Action item
Word for word, output every line of the material below, minus pictures.

Supplied entries
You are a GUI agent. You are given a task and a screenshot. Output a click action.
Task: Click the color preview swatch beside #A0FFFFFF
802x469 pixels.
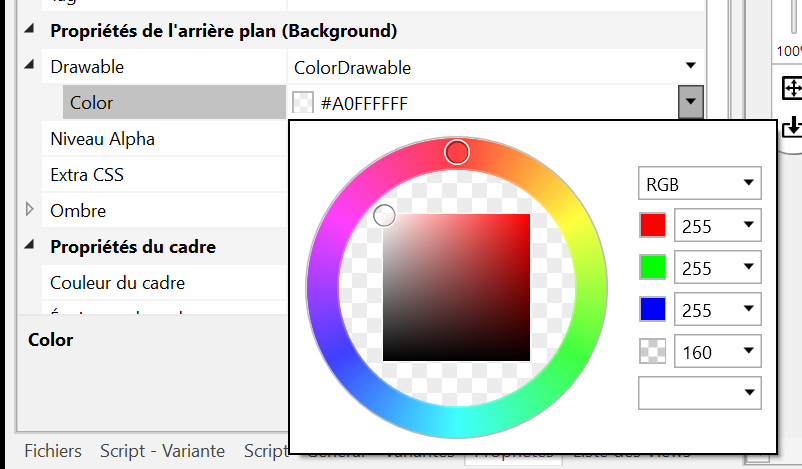pyautogui.click(x=303, y=103)
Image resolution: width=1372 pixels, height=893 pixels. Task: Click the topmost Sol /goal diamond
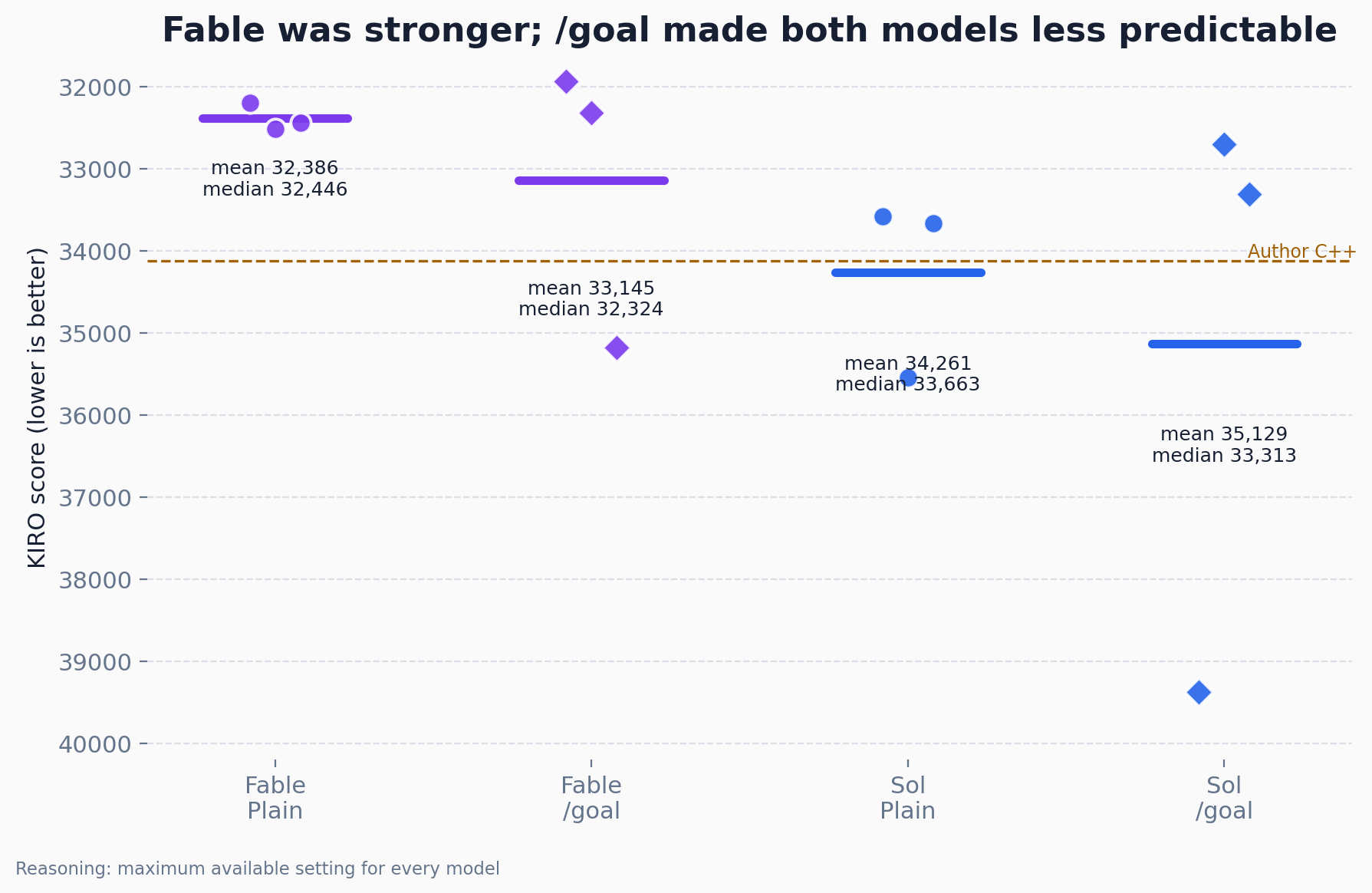[x=1224, y=144]
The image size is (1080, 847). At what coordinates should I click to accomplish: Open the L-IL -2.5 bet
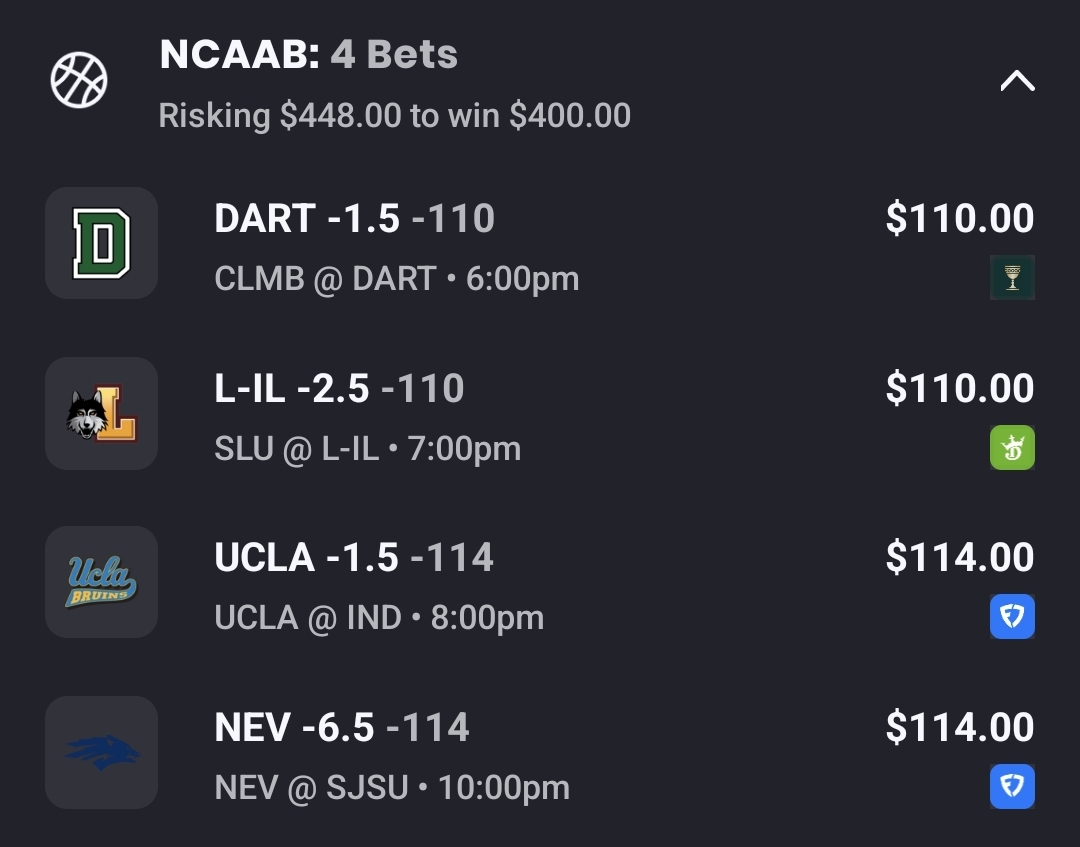click(x=339, y=389)
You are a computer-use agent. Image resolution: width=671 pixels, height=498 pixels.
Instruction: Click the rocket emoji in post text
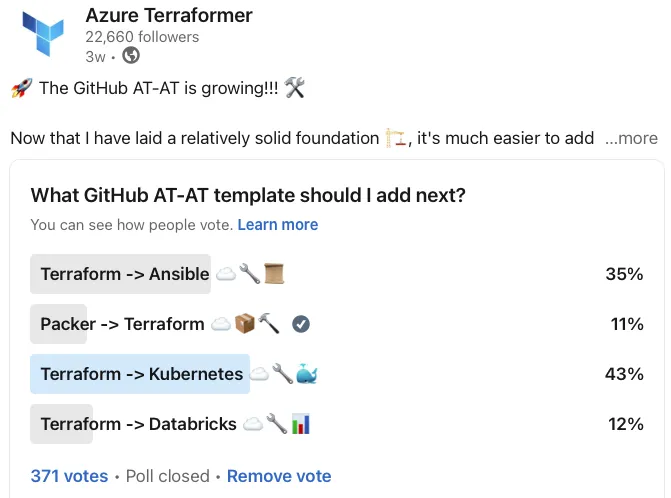22,88
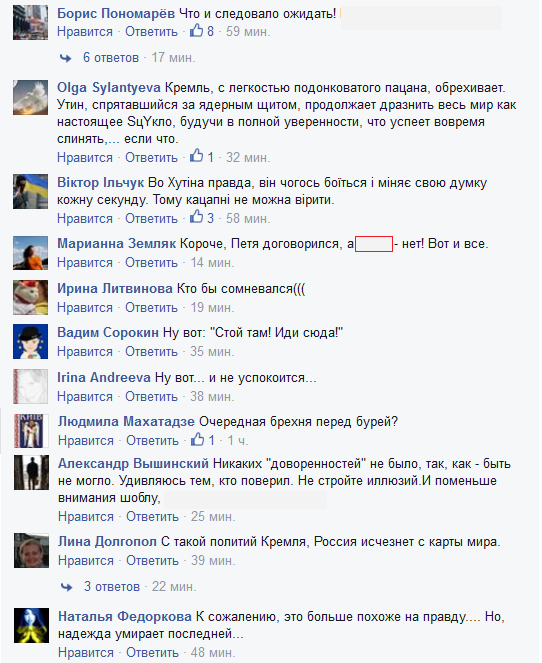Reply to Александр Вышинский's comment via Ответить

153,517
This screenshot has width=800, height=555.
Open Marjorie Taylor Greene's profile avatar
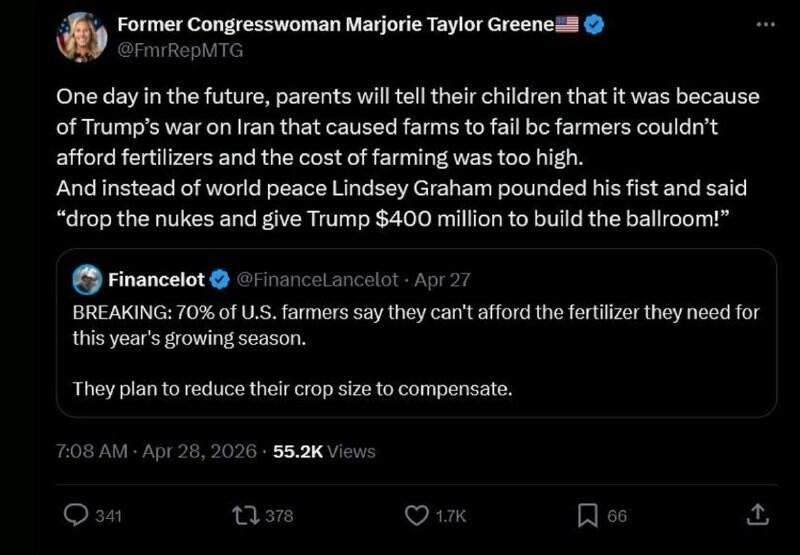[x=82, y=37]
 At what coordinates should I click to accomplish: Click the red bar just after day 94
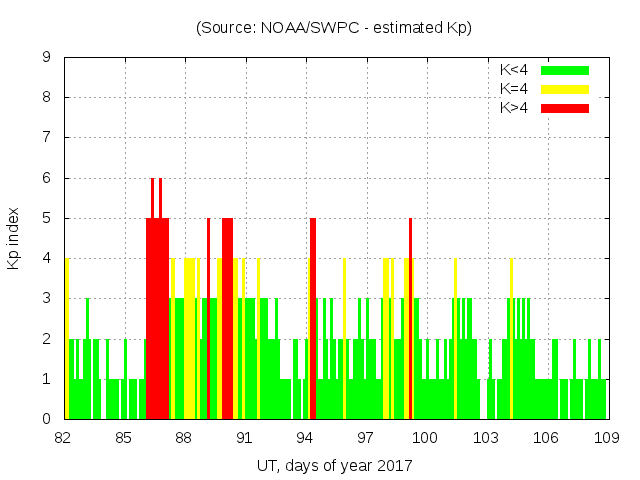(313, 320)
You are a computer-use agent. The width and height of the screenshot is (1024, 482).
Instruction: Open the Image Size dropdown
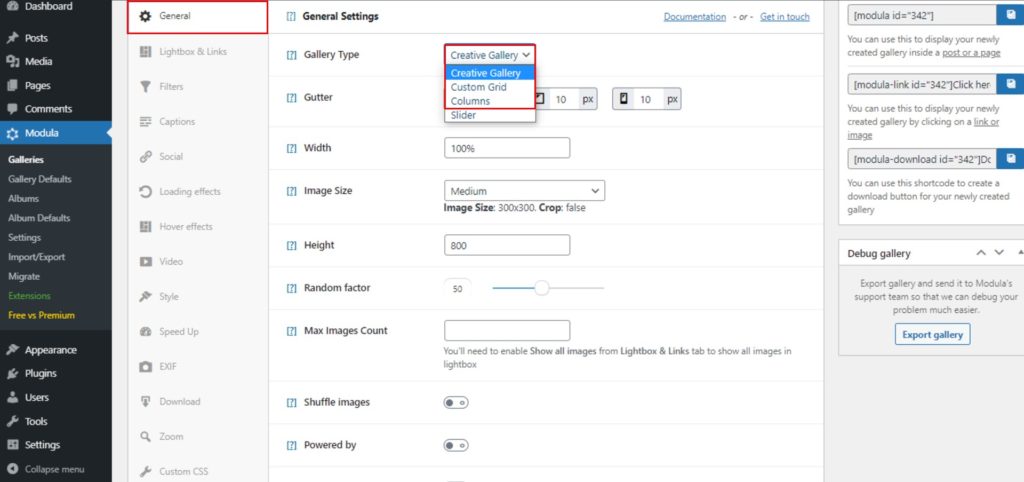(x=524, y=191)
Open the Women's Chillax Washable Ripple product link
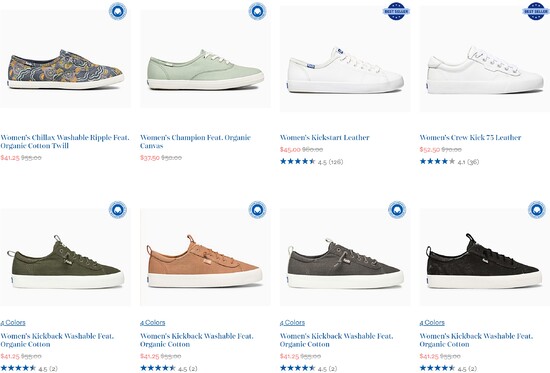550x373 pixels. [x=65, y=141]
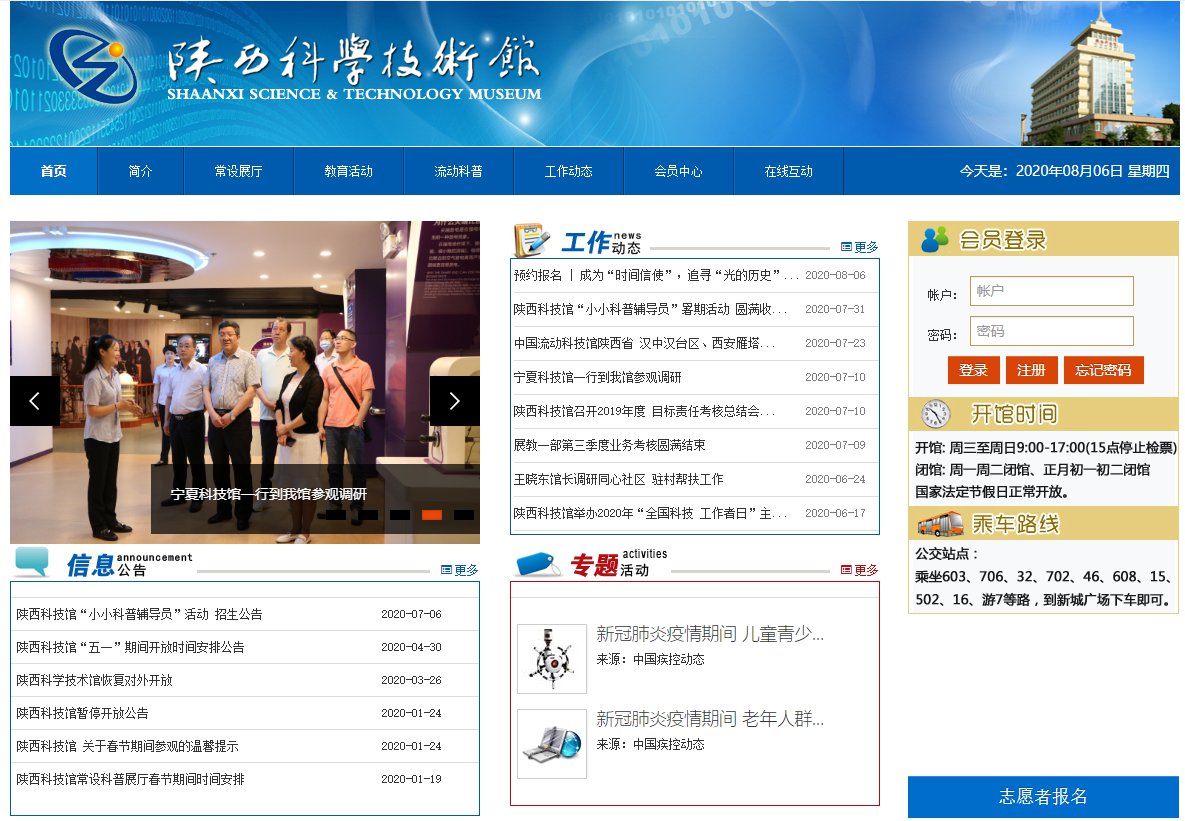The image size is (1185, 821).
Task: Click the 帐户 username input field
Action: click(1051, 291)
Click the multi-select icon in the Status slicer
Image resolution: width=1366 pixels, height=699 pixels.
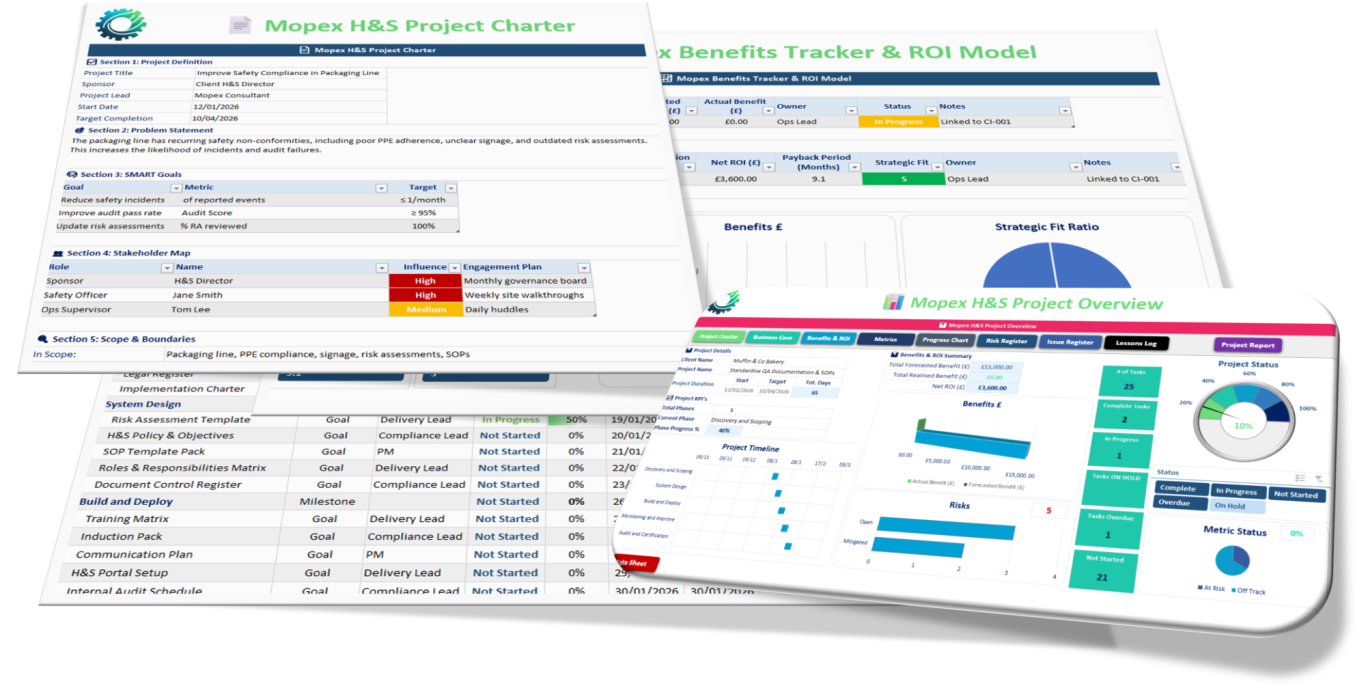click(x=1300, y=479)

Answer below
You are a GUI agent. You are given a task and a screenshot. Output a click action.
Task: Click the color preview swatch beside #A0FFFFFF
802x469 pixels.
pyautogui.click(x=303, y=103)
Image resolution: width=1372 pixels, height=893 pixels. Task: Click the topmost Sol /goal diamond
[x=1224, y=144]
The image size is (1080, 847). At what coordinates should I click to accomplish: Open the L-IL -2.5 bet
click(x=339, y=389)
You are a computer-use agent. Image resolution: width=671 pixels, height=498 pixels.
Instruction: Click the rocket emoji in post text
22,88
Reply to Александр Вышинский's comment via Ответить

153,517
This screenshot has width=800, height=555.
Open Marjorie Taylor Greene's profile avatar
[x=82, y=37]
 At what coordinates should I click to accomplish: Click the red bar just after day 94
(313, 320)
You are a computer-use agent. The width and height of the screenshot is (1024, 482).
Instruction: Open the Image Size dropdown
(x=524, y=191)
Open the Women's Chillax Washable Ripple product link
550x373 pixels. [x=65, y=141]
The image size is (1185, 821).
Task: Click the 帐户 username input field
Action: click(1051, 291)
Click the multi-select icon in the Status slicer
Image resolution: width=1366 pixels, height=699 pixels.
click(x=1300, y=479)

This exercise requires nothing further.